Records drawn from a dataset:
>>

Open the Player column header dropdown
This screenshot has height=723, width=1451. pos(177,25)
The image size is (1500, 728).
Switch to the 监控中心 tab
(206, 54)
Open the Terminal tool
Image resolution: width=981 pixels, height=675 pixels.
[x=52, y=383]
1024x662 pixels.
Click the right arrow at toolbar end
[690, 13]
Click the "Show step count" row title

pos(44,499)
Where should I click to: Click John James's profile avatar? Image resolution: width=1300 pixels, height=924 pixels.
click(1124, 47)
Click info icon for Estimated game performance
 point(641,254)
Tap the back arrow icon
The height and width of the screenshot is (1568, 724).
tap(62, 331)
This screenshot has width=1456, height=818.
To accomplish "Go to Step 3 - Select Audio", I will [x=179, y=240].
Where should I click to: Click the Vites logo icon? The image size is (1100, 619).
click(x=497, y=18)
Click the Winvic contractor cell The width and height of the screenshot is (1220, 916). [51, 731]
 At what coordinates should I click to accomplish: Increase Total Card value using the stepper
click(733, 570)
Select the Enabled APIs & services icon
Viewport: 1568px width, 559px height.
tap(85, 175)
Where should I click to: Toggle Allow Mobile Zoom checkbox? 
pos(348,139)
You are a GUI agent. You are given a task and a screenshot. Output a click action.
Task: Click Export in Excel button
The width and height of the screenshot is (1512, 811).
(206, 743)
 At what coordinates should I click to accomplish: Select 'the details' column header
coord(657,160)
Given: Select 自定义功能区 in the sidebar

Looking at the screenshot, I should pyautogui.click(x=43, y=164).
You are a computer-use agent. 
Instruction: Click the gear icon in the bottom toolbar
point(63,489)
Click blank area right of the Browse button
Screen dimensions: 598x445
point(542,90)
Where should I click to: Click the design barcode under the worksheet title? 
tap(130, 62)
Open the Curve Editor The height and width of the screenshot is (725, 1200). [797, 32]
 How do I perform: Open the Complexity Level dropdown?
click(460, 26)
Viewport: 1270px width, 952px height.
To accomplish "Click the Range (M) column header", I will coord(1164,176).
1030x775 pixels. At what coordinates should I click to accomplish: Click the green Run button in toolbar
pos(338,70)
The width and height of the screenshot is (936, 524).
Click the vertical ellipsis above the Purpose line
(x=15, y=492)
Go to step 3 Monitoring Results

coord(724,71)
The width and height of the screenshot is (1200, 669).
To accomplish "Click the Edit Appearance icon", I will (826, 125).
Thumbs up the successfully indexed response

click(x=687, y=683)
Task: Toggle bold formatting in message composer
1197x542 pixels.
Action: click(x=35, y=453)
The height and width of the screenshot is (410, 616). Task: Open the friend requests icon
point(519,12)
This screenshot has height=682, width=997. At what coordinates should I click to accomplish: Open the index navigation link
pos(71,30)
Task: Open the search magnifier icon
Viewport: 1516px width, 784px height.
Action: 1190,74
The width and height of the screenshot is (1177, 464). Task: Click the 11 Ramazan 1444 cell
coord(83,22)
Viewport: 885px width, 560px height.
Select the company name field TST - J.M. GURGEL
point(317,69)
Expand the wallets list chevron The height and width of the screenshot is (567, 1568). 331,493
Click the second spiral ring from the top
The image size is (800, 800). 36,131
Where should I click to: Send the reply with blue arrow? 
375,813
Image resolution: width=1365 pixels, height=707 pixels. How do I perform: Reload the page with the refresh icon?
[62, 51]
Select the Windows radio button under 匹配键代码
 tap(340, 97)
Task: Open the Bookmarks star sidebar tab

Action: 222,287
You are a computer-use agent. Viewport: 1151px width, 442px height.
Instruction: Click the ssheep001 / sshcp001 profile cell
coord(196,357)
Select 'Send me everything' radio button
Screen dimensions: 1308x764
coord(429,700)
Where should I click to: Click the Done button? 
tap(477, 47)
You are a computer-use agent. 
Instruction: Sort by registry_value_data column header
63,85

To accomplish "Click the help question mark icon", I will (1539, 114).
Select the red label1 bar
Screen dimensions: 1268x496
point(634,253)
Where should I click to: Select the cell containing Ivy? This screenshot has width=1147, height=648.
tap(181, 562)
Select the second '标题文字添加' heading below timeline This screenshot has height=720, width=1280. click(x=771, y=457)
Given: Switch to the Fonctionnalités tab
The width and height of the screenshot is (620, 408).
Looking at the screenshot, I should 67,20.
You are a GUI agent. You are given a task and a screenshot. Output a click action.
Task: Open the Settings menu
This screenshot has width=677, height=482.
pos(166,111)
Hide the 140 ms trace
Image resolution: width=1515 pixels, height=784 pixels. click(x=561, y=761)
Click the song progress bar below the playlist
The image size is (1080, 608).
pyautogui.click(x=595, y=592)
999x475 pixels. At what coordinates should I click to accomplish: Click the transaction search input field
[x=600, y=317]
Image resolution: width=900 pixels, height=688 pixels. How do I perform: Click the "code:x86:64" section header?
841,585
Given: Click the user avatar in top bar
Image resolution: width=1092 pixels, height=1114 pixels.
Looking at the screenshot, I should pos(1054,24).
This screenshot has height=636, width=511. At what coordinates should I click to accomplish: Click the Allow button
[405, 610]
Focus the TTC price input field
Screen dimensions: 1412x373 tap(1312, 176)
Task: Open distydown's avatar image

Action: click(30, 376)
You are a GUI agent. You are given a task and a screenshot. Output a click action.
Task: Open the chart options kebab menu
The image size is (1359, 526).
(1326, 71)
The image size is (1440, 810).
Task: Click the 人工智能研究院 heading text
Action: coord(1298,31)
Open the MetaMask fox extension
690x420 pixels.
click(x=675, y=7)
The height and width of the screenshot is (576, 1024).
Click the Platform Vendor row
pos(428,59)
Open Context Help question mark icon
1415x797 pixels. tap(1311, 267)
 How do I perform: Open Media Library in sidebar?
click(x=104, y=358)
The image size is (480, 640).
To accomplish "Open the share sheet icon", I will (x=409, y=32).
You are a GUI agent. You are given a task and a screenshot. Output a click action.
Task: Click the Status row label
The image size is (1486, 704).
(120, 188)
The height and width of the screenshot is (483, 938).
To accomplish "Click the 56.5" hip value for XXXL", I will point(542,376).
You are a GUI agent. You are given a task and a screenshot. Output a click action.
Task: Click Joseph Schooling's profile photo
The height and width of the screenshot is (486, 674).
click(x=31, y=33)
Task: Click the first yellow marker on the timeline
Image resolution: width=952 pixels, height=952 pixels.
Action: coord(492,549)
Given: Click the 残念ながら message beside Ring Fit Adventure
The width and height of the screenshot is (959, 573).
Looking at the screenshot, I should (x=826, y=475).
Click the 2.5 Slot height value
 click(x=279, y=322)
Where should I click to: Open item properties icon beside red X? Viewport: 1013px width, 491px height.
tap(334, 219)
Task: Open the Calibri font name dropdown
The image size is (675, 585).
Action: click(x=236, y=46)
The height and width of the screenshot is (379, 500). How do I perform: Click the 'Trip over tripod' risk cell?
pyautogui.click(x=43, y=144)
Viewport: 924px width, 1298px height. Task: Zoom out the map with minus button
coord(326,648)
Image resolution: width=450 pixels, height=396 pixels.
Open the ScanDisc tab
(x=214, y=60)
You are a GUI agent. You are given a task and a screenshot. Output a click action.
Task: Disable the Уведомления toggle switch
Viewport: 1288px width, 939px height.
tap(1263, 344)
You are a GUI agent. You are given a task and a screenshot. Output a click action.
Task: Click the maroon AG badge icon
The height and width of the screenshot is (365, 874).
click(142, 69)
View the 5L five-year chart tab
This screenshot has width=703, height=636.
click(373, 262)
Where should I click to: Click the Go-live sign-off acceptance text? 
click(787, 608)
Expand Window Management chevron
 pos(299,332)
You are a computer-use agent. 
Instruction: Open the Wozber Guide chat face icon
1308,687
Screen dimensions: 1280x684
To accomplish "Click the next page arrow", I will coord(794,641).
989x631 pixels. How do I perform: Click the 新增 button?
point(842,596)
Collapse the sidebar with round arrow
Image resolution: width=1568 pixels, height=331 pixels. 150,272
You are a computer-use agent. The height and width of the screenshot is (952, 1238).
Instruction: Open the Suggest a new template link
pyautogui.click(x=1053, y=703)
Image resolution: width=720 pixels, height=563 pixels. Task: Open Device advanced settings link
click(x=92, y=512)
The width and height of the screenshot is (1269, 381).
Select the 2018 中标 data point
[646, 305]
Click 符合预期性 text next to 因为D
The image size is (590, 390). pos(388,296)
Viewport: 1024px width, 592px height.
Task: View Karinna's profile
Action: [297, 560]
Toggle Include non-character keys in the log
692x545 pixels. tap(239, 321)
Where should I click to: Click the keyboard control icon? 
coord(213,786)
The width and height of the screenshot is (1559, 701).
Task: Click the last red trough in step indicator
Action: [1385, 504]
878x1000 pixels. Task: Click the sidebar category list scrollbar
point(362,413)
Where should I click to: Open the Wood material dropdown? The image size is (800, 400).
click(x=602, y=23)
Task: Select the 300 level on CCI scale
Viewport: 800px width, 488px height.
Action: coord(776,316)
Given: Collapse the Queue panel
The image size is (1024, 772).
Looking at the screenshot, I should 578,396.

<<

_Exercise details_
Quote the data above from the line containing "How do I perform: Open the" to the line containing "Task: Toggle bold", inclusive, and stop.

_Answer space_
 How do I perform: Open the Complexity Level dropdown?
click(460, 26)
Viewport: 1270px width, 952px height.
To accomplish "Click the Range (M) column header", I will coord(1164,176).
1030x775 pixels. At what coordinates should I click to accomplish: Click the green Run button in toolbar
pos(338,70)
The width and height of the screenshot is (936, 524).
Click the vertical ellipsis above the Purpose line
(x=15, y=492)
Go to step 3 Monitoring Results

coord(724,71)
The width and height of the screenshot is (1200, 669).
To accomplish "Click the Edit Appearance icon", I will (826, 125).
Thumbs up the successfully indexed response

click(x=687, y=683)
Task: Toggle bold formatting in message composer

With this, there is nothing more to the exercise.